* _TO DO_
An exact transcription of all the data is the expected reply.

****************

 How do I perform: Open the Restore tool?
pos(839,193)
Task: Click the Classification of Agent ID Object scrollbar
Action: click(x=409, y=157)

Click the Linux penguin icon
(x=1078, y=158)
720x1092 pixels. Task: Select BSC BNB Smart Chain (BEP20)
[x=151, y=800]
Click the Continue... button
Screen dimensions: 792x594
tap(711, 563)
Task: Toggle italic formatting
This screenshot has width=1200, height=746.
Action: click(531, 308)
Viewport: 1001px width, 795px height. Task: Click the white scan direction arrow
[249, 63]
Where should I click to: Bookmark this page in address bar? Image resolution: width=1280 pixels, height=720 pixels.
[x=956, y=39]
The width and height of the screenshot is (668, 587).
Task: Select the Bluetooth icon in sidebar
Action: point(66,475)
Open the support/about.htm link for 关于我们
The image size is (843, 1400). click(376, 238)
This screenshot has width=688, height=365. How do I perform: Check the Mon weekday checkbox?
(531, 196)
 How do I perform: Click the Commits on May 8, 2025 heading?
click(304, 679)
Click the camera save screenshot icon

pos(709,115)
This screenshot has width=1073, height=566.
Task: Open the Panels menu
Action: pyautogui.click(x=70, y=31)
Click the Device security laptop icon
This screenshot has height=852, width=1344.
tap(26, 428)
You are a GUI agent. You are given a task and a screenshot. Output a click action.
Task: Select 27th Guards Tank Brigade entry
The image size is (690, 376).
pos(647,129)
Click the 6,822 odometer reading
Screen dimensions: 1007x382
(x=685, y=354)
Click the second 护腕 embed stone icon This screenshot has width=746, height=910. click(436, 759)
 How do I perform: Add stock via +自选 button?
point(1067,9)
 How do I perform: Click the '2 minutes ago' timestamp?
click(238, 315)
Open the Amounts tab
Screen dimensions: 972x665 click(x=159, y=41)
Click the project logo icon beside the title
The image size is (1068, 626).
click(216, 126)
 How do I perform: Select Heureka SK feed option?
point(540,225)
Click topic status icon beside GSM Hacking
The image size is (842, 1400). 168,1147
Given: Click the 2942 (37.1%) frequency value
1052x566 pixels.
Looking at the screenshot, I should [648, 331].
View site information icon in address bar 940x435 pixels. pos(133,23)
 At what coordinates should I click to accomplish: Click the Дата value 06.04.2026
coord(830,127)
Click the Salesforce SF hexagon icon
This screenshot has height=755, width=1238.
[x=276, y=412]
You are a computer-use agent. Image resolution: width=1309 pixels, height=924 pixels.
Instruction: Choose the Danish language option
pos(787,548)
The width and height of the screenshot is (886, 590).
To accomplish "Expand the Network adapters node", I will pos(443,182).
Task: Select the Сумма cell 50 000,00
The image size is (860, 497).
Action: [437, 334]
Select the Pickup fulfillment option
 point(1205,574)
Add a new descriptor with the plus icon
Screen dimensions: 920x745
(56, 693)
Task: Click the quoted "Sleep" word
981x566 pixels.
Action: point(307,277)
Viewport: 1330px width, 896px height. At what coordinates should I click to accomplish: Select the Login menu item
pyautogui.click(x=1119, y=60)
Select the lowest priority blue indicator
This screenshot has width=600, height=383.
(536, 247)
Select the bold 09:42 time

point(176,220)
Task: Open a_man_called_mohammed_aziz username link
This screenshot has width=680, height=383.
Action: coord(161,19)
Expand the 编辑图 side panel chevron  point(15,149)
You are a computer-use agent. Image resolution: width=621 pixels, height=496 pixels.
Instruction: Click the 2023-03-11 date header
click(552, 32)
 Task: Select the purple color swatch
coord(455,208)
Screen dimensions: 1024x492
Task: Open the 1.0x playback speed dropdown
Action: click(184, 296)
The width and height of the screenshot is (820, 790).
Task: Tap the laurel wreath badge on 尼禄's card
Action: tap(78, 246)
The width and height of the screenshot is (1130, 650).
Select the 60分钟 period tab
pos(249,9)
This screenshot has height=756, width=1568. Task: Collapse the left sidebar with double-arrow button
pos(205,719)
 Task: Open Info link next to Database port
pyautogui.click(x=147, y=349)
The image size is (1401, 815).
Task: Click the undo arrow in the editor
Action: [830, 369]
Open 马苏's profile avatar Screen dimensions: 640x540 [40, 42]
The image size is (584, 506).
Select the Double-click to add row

****************

* _OUTPUT BELOW_
 How do I perform: Open the Restore tool?
pos(839,193)
Task: Click the Classification of Agent ID Object scrollbar
Action: click(x=409, y=157)

Click the Linux penguin icon
(x=1078, y=158)
720x1092 pixels. Task: Select BSC BNB Smart Chain (BEP20)
[x=151, y=800]
Click the Continue... button
Screen dimensions: 792x594
tap(711, 563)
Task: Toggle italic formatting
This screenshot has width=1200, height=746.
Action: click(531, 308)
Viewport: 1001px width, 795px height. Task: Click the white scan direction arrow
[249, 63]
Where should I click to: Bookmark this page in address bar? Image resolution: width=1280 pixels, height=720 pixels.
[x=956, y=39]
The width and height of the screenshot is (668, 587).
Task: Select the Bluetooth icon in sidebar
Action: point(66,475)
Open the support/about.htm link for 关于我们
The image size is (843, 1400). click(376, 238)
This screenshot has width=688, height=365. How do I perform: Check the Mon weekday checkbox?
(531, 196)
 How do I perform: Click the Commits on May 8, 2025 heading?
click(304, 679)
Click the camera save screenshot icon

pos(709,115)
This screenshot has width=1073, height=566.
Task: Open the Panels menu
Action: pyautogui.click(x=70, y=31)
Click the Device security laptop icon
This screenshot has height=852, width=1344.
tap(26, 428)
You are a GUI agent. You are given a task and a screenshot. Output a click action.
Task: Select 27th Guards Tank Brigade entry
The image size is (690, 376).
pos(647,129)
Click the 6,822 odometer reading
Screen dimensions: 1007x382
(x=685, y=354)
Click the second 护腕 embed stone icon This screenshot has width=746, height=910. click(436, 759)
 How do I perform: Add stock via +自选 button?
point(1067,9)
 How do I perform: Click the '2 minutes ago' timestamp?
click(238, 315)
Open the Amounts tab
Screen dimensions: 972x665 click(x=159, y=41)
Click the project logo icon beside the title
The image size is (1068, 626).
click(216, 126)
 How do I perform: Select Heureka SK feed option?
point(540,225)
Click topic status icon beside GSM Hacking
The image size is (842, 1400). 168,1147
Given: Click the 2942 (37.1%) frequency value
1052x566 pixels.
Looking at the screenshot, I should [648, 331].
View site information icon in address bar 940x435 pixels. pos(133,23)
 At what coordinates should I click to accomplish: Click the Дата value 06.04.2026
coord(830,127)
Click the Salesforce SF hexagon icon
This screenshot has height=755, width=1238.
[x=276, y=412]
You are a computer-use agent. Image resolution: width=1309 pixels, height=924 pixels.
Instruction: Choose the Danish language option
pos(787,548)
The width and height of the screenshot is (886, 590).
To accomplish "Expand the Network adapters node", I will pos(443,182).
Task: Select the Сумма cell 50 000,00
The image size is (860, 497).
Action: [437, 334]
Select the Pickup fulfillment option
 point(1205,574)
Add a new descriptor with the plus icon
Screen dimensions: 920x745
(56, 693)
Task: Click the quoted "Sleep" word
981x566 pixels.
Action: point(307,277)
Viewport: 1330px width, 896px height. At what coordinates should I click to accomplish: Select the Login menu item
pyautogui.click(x=1119, y=60)
Select the lowest priority blue indicator
This screenshot has width=600, height=383.
(536, 247)
Select the bold 09:42 time

point(176,220)
Task: Open a_man_called_mohammed_aziz username link
This screenshot has width=680, height=383.
Action: coord(161,19)
Expand the 编辑图 side panel chevron  point(15,149)
You are a computer-use agent. Image resolution: width=621 pixels, height=496 pixels.
Instruction: Click the 2023-03-11 date header
click(552, 32)
 Task: Select the purple color swatch
coord(455,208)
Screen dimensions: 1024x492
Task: Open the 1.0x playback speed dropdown
Action: click(184, 296)
The width and height of the screenshot is (820, 790).
Task: Tap the laurel wreath badge on 尼禄's card
Action: tap(78, 246)
The width and height of the screenshot is (1130, 650).
Select the 60分钟 period tab
pos(249,9)
This screenshot has height=756, width=1568. Task: Collapse the left sidebar with double-arrow button
pos(205,719)
 Task: Open Info link next to Database port
pyautogui.click(x=147, y=349)
The image size is (1401, 815).
Task: Click the undo arrow in the editor
Action: [830, 369]
Open 马苏's profile avatar Screen dimensions: 640x540 [40, 42]
The image size is (584, 506).
Select the Double-click to add row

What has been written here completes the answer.